Ähnlich wie im Mittelalter, als es auf der Erde noch viele weiße Flecken gab, wissen Forscher heute, dass es noch viel Unbekanntes im Mikrokosmos der Zellen zu entdecken gibt. Anstelle des Sextanten und des Kompasses nutzen sie heute die moderne Methode der Massenspektrometrie, um die Welt der Proteine zu entdecken. Besonders das Gehirn, das komplexeste Organ, das der Mensch kennt, steht mit seinen Milliarden Zellen im Fokus. Um die komplexen Gehirnfunktionen zu verstehen, haben Wissenschaftler der Max-Planck-Institute (MPI) für Biochemie in Martinsried und für Experimentelle Medizin in Göttingen erstmals die gesamten Proteine ‒ das Proteom ‒ im erwachsenen Maushirn quantifiziert. Die Informationen, welche Proteine und wie viele von ihnen in den verschiedenen Zellarten und Hirnregionen vorkommen, wurden in einem Proteinatlas zusammengefasst. Die Ergebnisse dieser Studien wurden im Journal Nature Neuroscience veröffentlicht.

Was wie eine Insel aussieht, ist die schematisch  Form eines Maushirns. Forscher haben jetzt das Proteom des Gehirns einer Maus analysiert und die Daten in einem Atlas zusammengefasst.

Das Gehirn besteht aus Milliarden Zellen die miteinander in Verbindung stehen und interagieren. Die verschiedenen Zelltypen übernehmen spezielle Aufgaben. Während Nervenzellen Reize von außen weiterleiten und verarbeiten, versorgen verschiedene Gliazellen die Nerven mit Nährstoffen, regulieren den Blutfluss im Gehirn, helfen bei der Isolation der Nervenfasern oder übernehmen Aufgaben des Immunsystems.

Innerhalb der Zelle sind Proteine die wichtigsten funktionellen Bausteine. Sie arbeiten als kleine molekulare Maschinen oder geben den Zellen ihre Struktur. Die Bauanleitungen der Proteine sind in der DNA und RNA kodiert. Diese Biomoleküle wurden in den letzten Jahren weitreichend im Gehirn untersucht. „Bis jetzt war aber nicht bekannt, welche und wie viele Proteine in den verschiedenen, hoch spezialisierten Zellen hergestellt werden, und auch nicht, wie sich die Proteinmengen in den einzelnen Regionen unterscheiden“, erklärt der Neurowissenschaftler Mikael Simons. „Für die Untersuchung brauchten wir moderne Mess- und Analysemethoden, um diese riesigen Proteinmengen überhaupt erfassen und auswerten zu können.“ Zusammen mit den Spezialisten für Proteinforschung, ein Team geleitet von Matthias Mann in Martinsried, wurde die Technologie der Massenspektrometrie weiterentwickelt. Erst dadurch wurde eine ausreichend schnelle, reproduzierbare und quantifizierbare Messung der Hirnproteine möglich.

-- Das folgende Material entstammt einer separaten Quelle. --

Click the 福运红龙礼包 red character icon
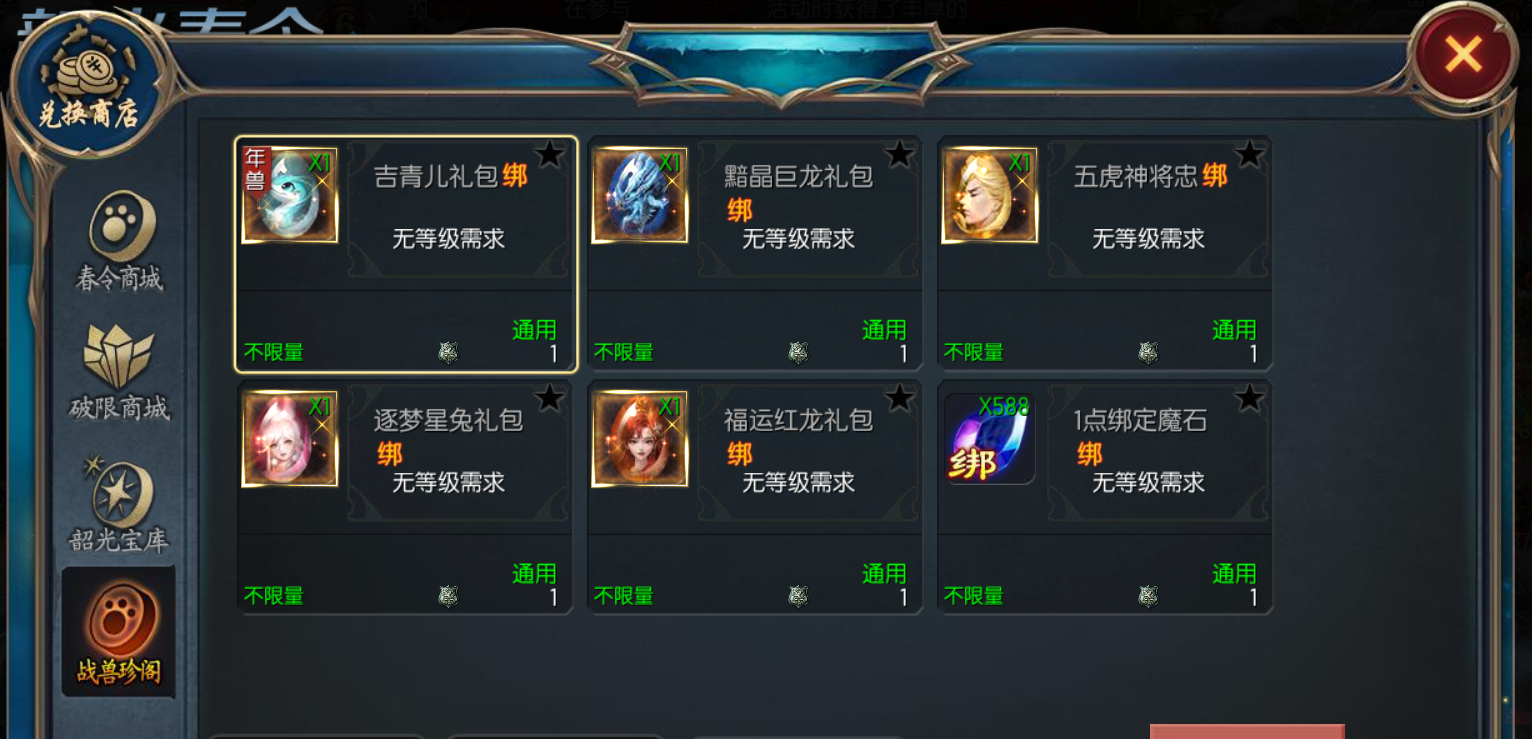Viewport: 1532px width, 739px height. click(640, 439)
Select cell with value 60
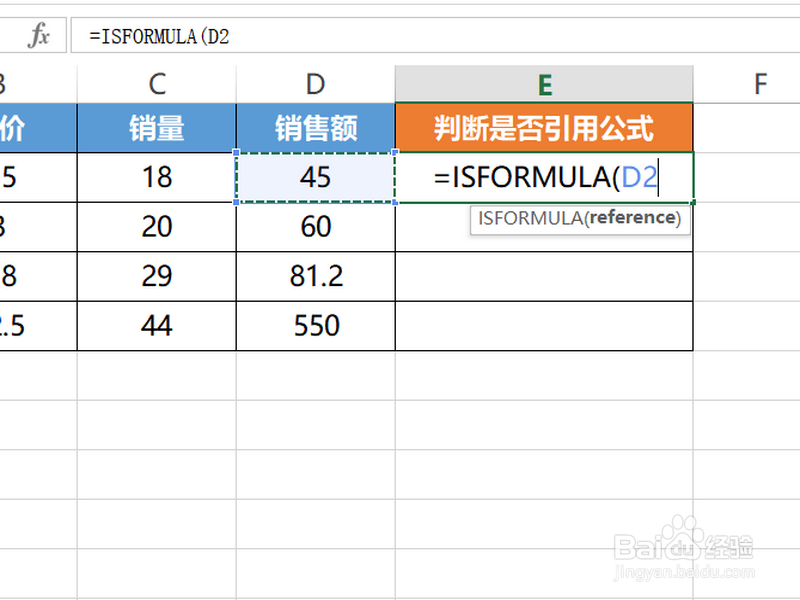This screenshot has width=800, height=600. tap(316, 227)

So konnten die Wissenschaftler zeigen, dass es im erwachsenen Gehirn der Maus ungefähr 13.000 verschiedene Proteine gibt. In welchen Mengen diese in den verschiedenen Zelltypen und Hirnregionen vorkommen, und wie sie sich voneinander unterscheiden kann jetzt in dem neu erstellten Proteinatlas unter www.mousebrainproteome.com nachgelesen werden. Die hier aufgeführten Daten aus fünf verschiedenen Zelltypen und zehn Hirnregionen der Maus ergeben die bislang umfangreichste Datensammlung.

Die Erforschung des Proteoms bildet die Grundlage um zukünftig die Entwicklung des Gehirns und dessen Funktionen besser zu verstehen. „Überraschenderweise sind nur 10% aller Proteine zelltypspezifisch“, erklärt Kirti Sharma, Erstautorin des Projektes. „Diese zellspezifischen Proteine befinden sich meist an der Zelloberfläche.“ Die große Mehrheit, also 90% aller Proteine, kommen in allen Zellarten vor.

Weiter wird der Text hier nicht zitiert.